La densité de l’écriture. Pas un mot de trop. On pourrait prendre une phrase au hasard et en relever la profondeur, le poids et la portée.
Je ne me suis pas contenté de lire ou de relire tous ses livres. Je me suis appliqué à mieux le connaître à travers des articles biographiques et le site officiel qui lui est dédié. J’ai lu avec étonnement les informations sur la levée du mystère entourant sa disparition. Je me suis penché aussi sur l’histoire de la compagnie Latécoère de l’Aéropostale. Comprendre la vie de ces pionniers de l’aviation et de leurs codes humains : la camaraderie, l’instinct de survie et la solitude, mais aussi la solidarité. C’est de cette façon que j’ai compris comment l’écriture quotidienne, constante et puissante que s’imposait Saint-Exupéry puisait sa force dans la quantité immense de pages qu’il accumulait sans relâche au fil des jours. Par la suite, le travail d’édition qui en extrayait l’essentiel. Au final, ça donnait un texte d’une rare densité duquel est expurgée toute fioriture inutile. Et voilà que mon défi était d’exprimer en musique la vie de cet homme et sa pensée!
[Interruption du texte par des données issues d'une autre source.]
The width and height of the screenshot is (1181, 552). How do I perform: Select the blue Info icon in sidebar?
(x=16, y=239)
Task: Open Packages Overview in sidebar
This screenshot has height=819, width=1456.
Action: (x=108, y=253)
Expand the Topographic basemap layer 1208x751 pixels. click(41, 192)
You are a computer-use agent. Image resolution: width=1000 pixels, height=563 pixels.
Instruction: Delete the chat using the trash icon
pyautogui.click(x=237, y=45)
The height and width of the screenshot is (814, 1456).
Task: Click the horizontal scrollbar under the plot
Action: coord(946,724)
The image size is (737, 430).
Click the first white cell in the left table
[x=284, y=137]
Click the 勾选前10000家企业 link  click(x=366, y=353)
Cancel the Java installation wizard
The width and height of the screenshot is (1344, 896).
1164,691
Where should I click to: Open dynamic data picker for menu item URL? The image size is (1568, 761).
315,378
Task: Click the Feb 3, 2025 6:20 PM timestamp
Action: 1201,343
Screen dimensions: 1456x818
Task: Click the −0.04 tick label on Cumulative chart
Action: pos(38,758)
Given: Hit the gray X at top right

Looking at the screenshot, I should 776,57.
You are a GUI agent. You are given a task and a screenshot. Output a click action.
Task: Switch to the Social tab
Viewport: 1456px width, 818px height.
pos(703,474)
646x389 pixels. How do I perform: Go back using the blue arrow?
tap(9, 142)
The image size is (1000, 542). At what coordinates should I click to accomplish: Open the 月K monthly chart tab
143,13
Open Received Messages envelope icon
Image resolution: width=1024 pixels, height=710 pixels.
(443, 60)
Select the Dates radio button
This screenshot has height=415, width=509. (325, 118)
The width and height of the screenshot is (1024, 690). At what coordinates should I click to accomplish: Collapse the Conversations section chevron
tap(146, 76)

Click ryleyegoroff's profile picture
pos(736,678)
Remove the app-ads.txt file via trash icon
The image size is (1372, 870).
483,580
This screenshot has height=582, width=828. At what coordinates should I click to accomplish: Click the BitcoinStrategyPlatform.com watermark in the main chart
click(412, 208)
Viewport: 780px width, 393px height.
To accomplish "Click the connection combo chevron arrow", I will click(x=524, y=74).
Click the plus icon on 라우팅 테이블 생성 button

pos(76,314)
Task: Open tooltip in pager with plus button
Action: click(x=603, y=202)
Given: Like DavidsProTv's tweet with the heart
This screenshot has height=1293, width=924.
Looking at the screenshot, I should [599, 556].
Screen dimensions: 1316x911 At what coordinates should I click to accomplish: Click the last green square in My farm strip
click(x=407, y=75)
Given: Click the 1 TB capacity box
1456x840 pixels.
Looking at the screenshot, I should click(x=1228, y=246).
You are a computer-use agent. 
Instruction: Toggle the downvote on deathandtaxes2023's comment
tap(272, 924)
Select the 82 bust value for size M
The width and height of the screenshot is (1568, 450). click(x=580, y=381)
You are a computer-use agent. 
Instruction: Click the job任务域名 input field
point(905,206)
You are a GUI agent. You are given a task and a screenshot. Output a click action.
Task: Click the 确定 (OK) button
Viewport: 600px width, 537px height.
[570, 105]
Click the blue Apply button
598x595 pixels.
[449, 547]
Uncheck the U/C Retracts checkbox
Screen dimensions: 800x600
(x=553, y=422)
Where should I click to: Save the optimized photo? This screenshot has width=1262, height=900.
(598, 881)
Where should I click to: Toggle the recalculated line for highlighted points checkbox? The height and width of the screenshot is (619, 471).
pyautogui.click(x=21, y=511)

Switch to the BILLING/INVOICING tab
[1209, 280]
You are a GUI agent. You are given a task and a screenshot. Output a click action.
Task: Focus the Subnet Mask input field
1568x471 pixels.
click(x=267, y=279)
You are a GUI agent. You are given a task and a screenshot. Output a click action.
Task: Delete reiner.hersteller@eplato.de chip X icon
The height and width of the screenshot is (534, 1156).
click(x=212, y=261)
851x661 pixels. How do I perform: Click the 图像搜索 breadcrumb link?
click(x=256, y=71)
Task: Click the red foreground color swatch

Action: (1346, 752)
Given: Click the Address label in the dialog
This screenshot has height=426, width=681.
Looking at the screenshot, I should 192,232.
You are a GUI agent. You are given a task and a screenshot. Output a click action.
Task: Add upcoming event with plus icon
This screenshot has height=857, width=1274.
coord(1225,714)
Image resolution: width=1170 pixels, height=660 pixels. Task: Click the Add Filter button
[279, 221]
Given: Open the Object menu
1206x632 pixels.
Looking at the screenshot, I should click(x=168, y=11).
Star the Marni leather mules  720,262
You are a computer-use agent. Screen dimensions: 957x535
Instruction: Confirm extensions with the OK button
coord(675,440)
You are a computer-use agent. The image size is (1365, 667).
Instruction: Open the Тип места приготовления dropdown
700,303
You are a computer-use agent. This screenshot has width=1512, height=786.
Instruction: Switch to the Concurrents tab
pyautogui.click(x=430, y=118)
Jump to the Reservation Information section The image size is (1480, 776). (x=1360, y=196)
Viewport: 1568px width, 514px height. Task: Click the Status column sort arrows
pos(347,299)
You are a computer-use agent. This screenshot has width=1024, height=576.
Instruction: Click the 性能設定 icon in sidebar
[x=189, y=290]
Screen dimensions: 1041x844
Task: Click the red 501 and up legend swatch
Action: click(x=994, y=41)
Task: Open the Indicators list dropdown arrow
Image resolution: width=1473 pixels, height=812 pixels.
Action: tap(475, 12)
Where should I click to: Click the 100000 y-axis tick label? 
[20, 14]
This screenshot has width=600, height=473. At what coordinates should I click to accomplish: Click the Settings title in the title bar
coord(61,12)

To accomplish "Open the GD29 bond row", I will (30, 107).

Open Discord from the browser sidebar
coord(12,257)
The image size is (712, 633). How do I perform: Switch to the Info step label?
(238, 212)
Il devint évident pour moi que trois lignes de force se dégageaient : le pilote, le Petit Prince et l’humaniste. Naturellement l’écrivain est présent dans chacun de ces trois éléments. Ces trois visions seront la base des trois mouvements de la pièce symphonique, qui aura au final une durée d’environ 15 à 16 minutes.
I – Vol de vie
Le premier mouvement met en scène la disparition de Saint-Exupéry en tant que pilote. La trompette représente pour moi le caractère noble et le courage de Saint-Exupéry. Le discours musical calque sa manière d’écrire avec ses descriptions factuelles entrecoupées d’envolées philosophiques. Une plongée en intensité dans les souvenirs des missions de reconnaissance passées. Tout à coup, au milieu du tumulte, la pensée s’évade et pose un regard clair et lucide sur le destin des hommes et sur celui des nations, ainsi que les contradictions qu’ils véhiculent. Mais cet épisode de flottement dans le temps est ramené à la réalité des combats qui dissimuleront sous le voile du mystère sa disparition inopportune, d’où le titre de ce premier mouvement.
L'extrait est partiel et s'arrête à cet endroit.